More Sikh accounts of Guru Tegh Bahadur's execution, all claiming to be sourced from the "testimony of trustworthy Sikhs", only started emerging in around the late eighteenth century, and are thus, often conflicting. Chronicler Sohan Lal Suri states that the Guru gained thousands of followers of soldiers and horsemen during his travels between 1672 and 1673 in southern Punjab and provided shelter to those who were resistant to Mughal representatives. Aurangzeb was warned about such activity, as a cause of concern that could possibly lead to rebellion.

Persian sources maintain that the Guru was a bandit whose plunder and rapine of Punjab along with his rebellious activities precipitated his execution. The earliest Persian source to chronicle his execution is Siyar-ul-Mutakhkherin by Ghulam Hussain Khan c. 1782, where Tegh Bahadur's (alleged) oppression of subjects is held to have incurred Aurangzeb's wrath:

Satish Chandra however cautions against taking Hussain Khan's argument at face value. He was a relative of Alivardi Khan — one of the closest confidantes of Aurangzeb — and might have been providing an "official justification". There are other challenges to the above narrative. Ghulam Husain lived far away from Punjab. Also, the Guru's association with Hafiz Adam is anachronistic. Hafiz Adam died in Medina in A.D. 1643, 21 years before Guru Tegh Bahadur attained the status of Guru. Further, it should be pointed out that according to Ghulam Husain, Guru Tegh Bahadur was confined in Gwalior, where, under imperial orders, his body was "cut into four quarters" and hung at the four gates of the fortress while it is well-known that Guru Tegh Bahadur was executed in Delhi where the Sisganj Gurudwara is situated at present. The Sikh sakhis written during the eighteenth century indirectly support the narrative in the Persian sources; nothing that the Guru was in "violent opposition to the Muslim rulers of the country" in response to the dogmatic policies implemented by Aurangzeb. Both Persian and Sikh sources agree that Guru Tegh Bahadur militarily opposed the Mughal state and was therefore targeted for execution in accordance with Aurangzeb's zeal for punishing enemies of the state.

━━━━━━━━━━━━━━━━━━━━━━━━━━━━━━

In the passage on Guru Tegh Bahadur's execution, which work is the earliest Persian source to chronicle his execution? The data after this point come from a separate source.

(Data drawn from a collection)

━━━━━━━━━━━━━━━━━━━━━━━━━━━━━━

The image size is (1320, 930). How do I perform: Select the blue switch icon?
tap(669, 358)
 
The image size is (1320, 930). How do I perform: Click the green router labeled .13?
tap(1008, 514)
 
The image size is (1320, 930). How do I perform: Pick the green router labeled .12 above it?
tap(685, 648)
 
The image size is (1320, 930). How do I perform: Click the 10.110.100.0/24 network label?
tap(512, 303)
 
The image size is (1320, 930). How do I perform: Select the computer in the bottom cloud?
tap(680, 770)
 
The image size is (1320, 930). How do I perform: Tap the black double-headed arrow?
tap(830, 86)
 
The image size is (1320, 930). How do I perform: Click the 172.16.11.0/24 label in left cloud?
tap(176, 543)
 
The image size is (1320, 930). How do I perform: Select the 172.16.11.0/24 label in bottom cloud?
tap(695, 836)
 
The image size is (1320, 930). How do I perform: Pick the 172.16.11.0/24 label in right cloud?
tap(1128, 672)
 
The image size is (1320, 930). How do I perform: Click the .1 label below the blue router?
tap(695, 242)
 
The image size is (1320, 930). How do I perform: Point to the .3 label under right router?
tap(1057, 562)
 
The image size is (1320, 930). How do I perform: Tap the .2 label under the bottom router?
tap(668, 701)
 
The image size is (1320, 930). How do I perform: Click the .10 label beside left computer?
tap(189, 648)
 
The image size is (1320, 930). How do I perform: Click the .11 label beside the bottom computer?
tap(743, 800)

━━━━━━━━━━━━━━━━━━━━━━━━━━━━━━

# Written response:
Siyar-ul-Mutakhkherin by Ghulam Hussain Khan, c. 1782.